二人の言葉に、ハルもシラセもそれぞれ思い当たる節があった。ハルは数日前に出くわした「ミサキ」のことを思い出していたし、シラセはシラセでマママートのカガミのことを頭に思い浮かべていた。短期間でそれぞれパッと思い浮かぶレベルの違和感を覚える物/者と出くわしたのだから、佐藤さんの「案件の数が多い」という言葉を真実味をもって受け止めることができた。

「何かあったら知らせてください。もちろん僕だけじゃなくて、近隣を見回っている局員でも構いません。すぐに対応させていただきますから」

「もちろん。頼りにしてるよ、佐藤くん」

少しだけ引き締まった調子で言う佐藤さんに、ハルもまた頷いて応じたのだった。

トーストを食べ、コーヒーを飲み終えたところで、佐藤さんがすっと席を立った。

「ごちそうさま、上月さん。また来させてください」

「うん。今日みたいに、またコーヒー飲みに来てね」

代金を支払ってお店から出ていく、つまり別れ際にあっても、瑞穂と佐藤さんの会話は続く。二人ともどこか照れくさそうにしつつ、充実した表情を見せている。共に過ごすことができてよかった、どちらの表情もそう物語っている。

ドアを押して出ていった佐藤さんを見送ってから、ハルが奥で待っていたシラセの元へ戻った。

「行ってもたな、佐藤さん」

佐藤さんの背中を追うように出入り口へ目を向けたままの瑞穂をちらりと見つつ、ハルが屈み込んでシラセにささやく。
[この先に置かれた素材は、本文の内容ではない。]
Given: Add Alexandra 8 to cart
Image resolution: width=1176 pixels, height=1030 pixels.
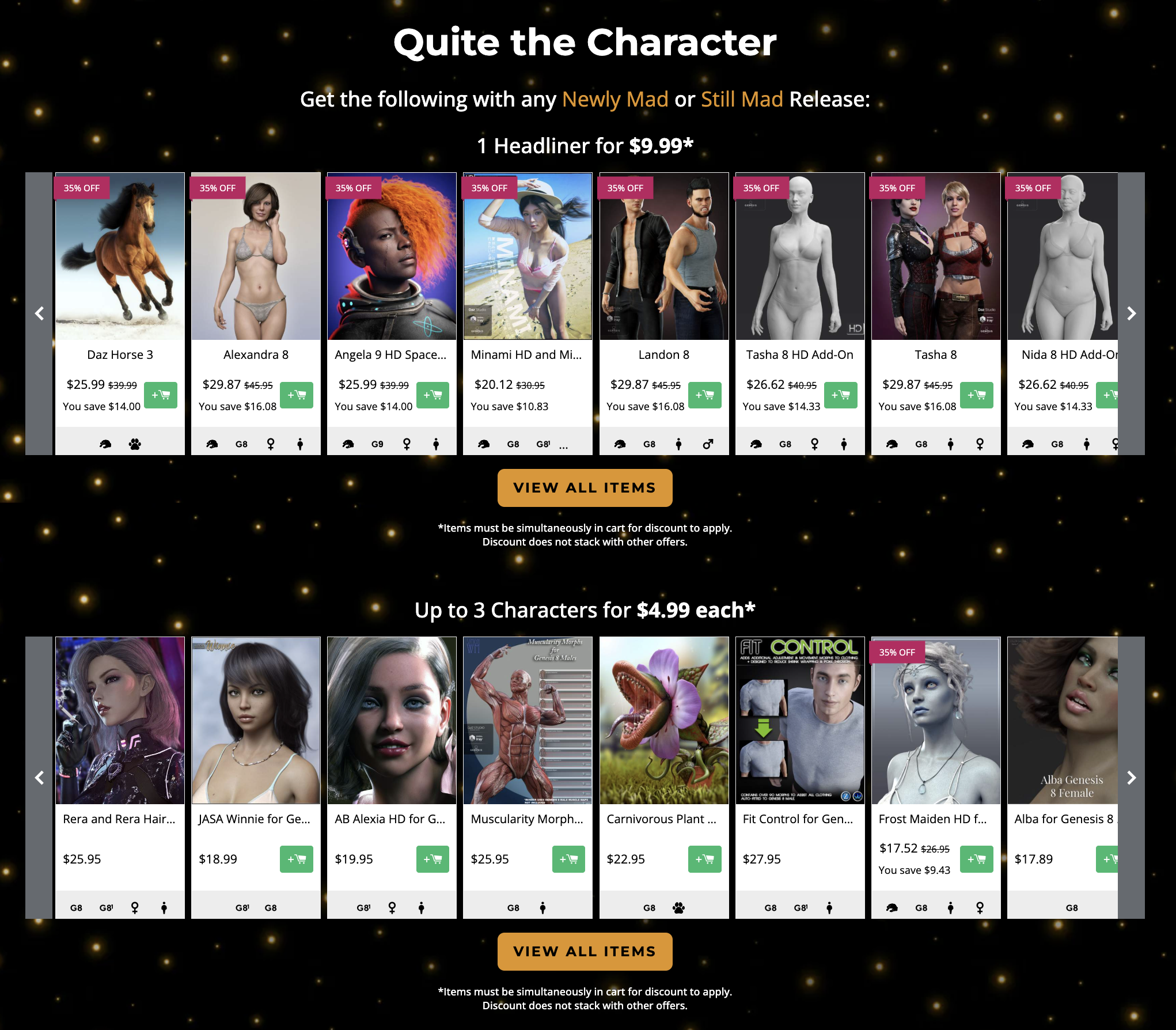Looking at the screenshot, I should coord(296,395).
「佐藤さんってこう、シャキッとした人って感じとちゃうし、言うたらちょっとあれやけど、お人好しな感じするな」

お人よし、という言い草は若干失礼ではあったが、シラセにしてみれば言いえて妙だと感じる部分も多くあった。柔らかな物腰や仕事に対する真面目な姿勢は、異性を強く惹き付けるようなものではないにしろ、人柄の良さを感じさせるものではある。

「少なくとも、悪い人とはちゃうと思う」

「瑞穂さんの気持ちも、分かる気ぃするわ」

新しいお客さんが扉を開けてやってくる。シラセの耳元でぽつりと零してから、ハルが仕事へ戻る。
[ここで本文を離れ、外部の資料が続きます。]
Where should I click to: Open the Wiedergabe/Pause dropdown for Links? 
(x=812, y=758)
ハルの口にした「瑞穂の気持ち」。それは恐らく、自分が薄々察しているものと同じものだろうと――シラセは一人考えるのだった。

 

※この物語はフィクションです。実在の人物・団体名・事件とは、一切関係ありません。

※でも、あなたがこの物語を読んで心に感じたもの、残ったものがあれば、それは紛れも無い、ノンフィクションなものです。